> **Extracted information**:
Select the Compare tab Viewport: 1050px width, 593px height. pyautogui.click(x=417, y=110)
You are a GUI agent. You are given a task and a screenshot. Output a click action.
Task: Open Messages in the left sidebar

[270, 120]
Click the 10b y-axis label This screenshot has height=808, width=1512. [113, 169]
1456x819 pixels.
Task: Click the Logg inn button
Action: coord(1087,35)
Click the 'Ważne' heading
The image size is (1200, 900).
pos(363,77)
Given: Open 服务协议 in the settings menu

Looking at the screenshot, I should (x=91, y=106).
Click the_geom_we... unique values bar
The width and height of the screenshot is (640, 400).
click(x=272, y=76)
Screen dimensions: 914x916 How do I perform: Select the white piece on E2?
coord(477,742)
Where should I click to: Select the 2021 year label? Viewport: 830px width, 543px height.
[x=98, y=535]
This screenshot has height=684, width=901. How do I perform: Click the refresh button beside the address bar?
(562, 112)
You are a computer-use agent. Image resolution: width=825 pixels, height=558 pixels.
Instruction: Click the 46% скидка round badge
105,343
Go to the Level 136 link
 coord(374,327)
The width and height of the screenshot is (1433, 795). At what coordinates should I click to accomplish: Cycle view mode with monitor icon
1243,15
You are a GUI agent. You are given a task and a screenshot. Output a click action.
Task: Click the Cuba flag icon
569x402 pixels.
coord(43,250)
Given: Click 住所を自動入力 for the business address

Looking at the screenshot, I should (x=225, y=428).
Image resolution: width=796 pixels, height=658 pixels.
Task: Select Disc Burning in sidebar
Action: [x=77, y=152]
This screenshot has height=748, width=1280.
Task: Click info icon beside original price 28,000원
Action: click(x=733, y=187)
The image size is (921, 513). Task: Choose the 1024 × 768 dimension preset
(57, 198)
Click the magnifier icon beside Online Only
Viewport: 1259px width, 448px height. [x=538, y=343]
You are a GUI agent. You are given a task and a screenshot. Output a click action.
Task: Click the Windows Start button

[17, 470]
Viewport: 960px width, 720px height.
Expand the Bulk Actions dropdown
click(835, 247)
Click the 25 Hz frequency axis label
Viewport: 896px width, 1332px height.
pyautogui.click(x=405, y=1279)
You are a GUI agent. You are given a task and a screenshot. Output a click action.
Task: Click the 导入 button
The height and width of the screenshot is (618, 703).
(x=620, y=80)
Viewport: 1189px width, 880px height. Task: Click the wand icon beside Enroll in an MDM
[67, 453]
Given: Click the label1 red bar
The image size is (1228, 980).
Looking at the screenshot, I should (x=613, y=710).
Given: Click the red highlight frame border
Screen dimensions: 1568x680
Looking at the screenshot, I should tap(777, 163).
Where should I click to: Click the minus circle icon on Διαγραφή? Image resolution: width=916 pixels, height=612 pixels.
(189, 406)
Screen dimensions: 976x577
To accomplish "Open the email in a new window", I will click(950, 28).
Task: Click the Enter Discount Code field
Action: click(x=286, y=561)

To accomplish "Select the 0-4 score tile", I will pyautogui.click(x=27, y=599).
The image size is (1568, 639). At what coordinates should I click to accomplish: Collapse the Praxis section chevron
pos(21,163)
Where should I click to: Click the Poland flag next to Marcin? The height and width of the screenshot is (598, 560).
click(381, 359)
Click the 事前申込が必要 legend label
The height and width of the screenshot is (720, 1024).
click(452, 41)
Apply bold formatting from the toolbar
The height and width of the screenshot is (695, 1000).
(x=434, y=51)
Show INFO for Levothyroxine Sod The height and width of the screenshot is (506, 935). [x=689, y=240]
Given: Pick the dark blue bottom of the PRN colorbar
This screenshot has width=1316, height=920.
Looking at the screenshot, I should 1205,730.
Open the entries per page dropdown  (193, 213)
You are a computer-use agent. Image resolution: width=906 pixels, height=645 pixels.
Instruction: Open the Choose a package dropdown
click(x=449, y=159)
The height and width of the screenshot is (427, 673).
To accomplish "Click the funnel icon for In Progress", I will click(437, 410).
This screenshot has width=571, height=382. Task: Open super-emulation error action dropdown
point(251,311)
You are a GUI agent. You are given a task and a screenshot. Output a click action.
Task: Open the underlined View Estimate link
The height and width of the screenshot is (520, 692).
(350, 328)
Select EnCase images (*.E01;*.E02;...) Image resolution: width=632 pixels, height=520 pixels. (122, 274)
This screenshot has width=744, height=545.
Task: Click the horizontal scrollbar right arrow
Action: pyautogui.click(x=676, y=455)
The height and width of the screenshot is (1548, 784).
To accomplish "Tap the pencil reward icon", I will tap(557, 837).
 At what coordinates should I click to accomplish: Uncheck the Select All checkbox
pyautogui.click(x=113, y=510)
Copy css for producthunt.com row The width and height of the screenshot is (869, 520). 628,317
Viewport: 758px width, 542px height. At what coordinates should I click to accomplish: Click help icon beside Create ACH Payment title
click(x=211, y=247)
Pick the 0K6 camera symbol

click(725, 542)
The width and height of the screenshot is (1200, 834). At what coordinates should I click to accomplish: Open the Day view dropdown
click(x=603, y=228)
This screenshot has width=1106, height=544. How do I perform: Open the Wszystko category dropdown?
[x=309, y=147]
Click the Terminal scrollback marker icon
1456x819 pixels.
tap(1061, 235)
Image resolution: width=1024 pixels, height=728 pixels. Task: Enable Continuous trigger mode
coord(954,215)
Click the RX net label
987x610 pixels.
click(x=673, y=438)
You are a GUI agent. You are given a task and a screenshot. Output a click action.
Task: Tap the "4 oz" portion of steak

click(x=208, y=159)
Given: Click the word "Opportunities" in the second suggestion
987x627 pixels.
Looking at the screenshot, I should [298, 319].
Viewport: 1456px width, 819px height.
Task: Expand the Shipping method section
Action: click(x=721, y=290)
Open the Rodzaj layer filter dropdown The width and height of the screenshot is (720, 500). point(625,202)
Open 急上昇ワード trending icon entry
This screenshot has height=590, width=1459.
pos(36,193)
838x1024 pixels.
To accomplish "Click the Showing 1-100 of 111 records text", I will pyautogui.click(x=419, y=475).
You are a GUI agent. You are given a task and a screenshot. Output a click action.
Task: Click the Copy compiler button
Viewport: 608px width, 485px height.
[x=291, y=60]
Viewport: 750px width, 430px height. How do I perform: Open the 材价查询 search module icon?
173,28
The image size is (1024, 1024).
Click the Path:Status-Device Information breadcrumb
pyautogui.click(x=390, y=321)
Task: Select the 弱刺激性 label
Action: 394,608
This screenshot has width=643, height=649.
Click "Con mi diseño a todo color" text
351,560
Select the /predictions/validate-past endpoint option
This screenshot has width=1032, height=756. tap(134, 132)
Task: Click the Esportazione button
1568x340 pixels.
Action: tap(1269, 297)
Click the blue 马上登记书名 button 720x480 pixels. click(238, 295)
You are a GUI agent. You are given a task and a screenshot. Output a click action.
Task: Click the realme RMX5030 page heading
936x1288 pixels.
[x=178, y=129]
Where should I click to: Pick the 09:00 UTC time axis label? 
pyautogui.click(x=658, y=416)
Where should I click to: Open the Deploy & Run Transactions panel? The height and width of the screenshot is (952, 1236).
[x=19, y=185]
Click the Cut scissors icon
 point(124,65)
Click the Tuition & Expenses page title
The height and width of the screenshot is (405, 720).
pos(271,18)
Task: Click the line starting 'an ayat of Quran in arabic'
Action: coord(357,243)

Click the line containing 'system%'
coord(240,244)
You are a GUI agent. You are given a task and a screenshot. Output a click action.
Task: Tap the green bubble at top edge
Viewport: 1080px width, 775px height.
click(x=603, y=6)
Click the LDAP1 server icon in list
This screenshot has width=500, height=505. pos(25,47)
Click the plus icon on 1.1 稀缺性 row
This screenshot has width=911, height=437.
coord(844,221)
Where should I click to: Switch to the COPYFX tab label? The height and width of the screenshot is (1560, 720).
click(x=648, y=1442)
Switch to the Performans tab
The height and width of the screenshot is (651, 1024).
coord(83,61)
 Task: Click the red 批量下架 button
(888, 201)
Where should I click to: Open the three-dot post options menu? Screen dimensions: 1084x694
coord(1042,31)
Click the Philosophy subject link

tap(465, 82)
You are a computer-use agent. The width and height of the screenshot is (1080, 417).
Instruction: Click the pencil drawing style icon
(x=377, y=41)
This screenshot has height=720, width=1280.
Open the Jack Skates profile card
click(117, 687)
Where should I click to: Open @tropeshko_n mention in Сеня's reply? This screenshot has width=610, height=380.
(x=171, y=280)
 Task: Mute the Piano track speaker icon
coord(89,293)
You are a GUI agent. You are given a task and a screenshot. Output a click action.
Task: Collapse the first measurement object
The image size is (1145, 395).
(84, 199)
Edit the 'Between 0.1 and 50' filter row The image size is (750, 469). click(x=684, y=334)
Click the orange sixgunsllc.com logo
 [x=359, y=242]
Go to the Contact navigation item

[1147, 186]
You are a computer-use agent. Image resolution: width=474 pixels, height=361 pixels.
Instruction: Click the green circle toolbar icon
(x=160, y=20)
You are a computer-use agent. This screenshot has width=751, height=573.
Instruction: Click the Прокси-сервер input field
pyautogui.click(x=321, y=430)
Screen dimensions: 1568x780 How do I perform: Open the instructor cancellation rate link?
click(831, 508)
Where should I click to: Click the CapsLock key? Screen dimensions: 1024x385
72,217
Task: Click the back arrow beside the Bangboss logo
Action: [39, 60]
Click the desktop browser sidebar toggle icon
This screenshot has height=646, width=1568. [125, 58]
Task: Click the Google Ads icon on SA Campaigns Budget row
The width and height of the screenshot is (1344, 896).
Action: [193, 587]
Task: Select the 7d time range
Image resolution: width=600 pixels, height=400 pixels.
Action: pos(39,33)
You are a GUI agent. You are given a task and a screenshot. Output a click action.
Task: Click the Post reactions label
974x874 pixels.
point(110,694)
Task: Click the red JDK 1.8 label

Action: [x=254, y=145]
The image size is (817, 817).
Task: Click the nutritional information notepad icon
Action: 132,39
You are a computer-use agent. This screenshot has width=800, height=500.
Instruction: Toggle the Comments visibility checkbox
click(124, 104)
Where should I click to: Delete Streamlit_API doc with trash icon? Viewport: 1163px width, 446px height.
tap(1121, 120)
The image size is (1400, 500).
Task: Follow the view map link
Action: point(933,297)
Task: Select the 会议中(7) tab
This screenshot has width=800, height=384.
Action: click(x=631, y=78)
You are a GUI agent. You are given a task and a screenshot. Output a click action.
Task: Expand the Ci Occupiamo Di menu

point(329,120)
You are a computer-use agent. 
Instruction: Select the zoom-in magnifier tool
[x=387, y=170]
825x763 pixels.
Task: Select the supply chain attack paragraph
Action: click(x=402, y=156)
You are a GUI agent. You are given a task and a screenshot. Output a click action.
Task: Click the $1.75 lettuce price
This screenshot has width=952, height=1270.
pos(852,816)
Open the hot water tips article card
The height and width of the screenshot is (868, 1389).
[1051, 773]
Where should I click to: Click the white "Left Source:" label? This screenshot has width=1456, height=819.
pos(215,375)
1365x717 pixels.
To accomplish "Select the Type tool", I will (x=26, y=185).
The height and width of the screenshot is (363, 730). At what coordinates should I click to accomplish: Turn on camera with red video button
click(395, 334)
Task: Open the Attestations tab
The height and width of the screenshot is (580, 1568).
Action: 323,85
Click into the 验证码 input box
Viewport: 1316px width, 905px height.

> **Your assignment**:
Within the entries, find all lines holding "page" and copy each one.

> **Solution to this exercise**:
Open the entries per page dropdown  (193, 213)
Task: Click the realme RMX5030 page heading
Click the Tuition & Expenses page title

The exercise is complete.